Holy crap! half a million. It would be a waste to not drink that beer IMO. Its made to be drank. Id drink it and and have someone take pictures haha.
 
It sounds like the original Double IPA by the description.

I was listening to The Brewing Network's Sunday show and they were talking about drinking a bottle of 100+ year old beer. They said it tasted older but still drinkable and def. not 100 years old. I think it was Chris or Mike White from White Labs but not sure, it could have been one of the other guests. I think it was during the discussion about the Siebel Institute of Technology classes.

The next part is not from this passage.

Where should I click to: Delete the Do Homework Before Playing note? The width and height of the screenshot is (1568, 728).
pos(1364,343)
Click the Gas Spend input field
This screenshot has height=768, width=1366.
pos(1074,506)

http://www.thebrewingnetwork.com/archive/dwnldarchive08-12-07.mp3

There's another bottle from a later bottling in 1875 up for auction with a minimum bid of only $2,000
http://cgi.ebay.com/ws/eBayISAPI.dll?ViewItem&item=320148850692


edit: The new listing has a "review" from 1889 that describes the beer thus: "The beer had a gravity of 1130 degrees with an alcohol content of around 11.25%." What scale is 1130 degrees?
 
dantodd said:
edit: The new listing has a "review" from 1889 that describes the beer thus: "The beer had a gravity of 1130 degrees with an alcohol content of around 11.25%." What scale is 1130 degrees?

Just guessing, but maybe specific gravity = 1.130? Then a FG of 1.045 would give you 11.25% ABV. Not an unreasonable FG given the brewing conditions back then, I'd guess, but I don't know when the specific gravity scale came into vogue.
 
Winning bid...$503,300 ???

Let's see, with kind of money, I could brew (assuming ten gallon AG batches) about...oh...1,845,433 bottles of EdWorts Haus Ale.

Not including the cost of propane. ;)
 
I was bidding on that original bottle, but dropped out at $400k...I wanted to make sure I could re-use the bottle, and wasn't sure my wing capper would be able to seal it.:tank:

Meanwhile, I'm sticking a 1-liter swingtop of my most recent barleywine in a temp-controlled safe, and writing up a story about how I brewed it for the first manned Mars expedition. I figure my great-great-great-great grandchildren can make about $25 bazillion dollars (oops, I mean yuan) with it in 2150.
 
Why does this thread show up on page 1 with the post above mine being 4 years old?

Edit:Cause Im stupid and didn't realize I was reading a thread I clicked on from another thread.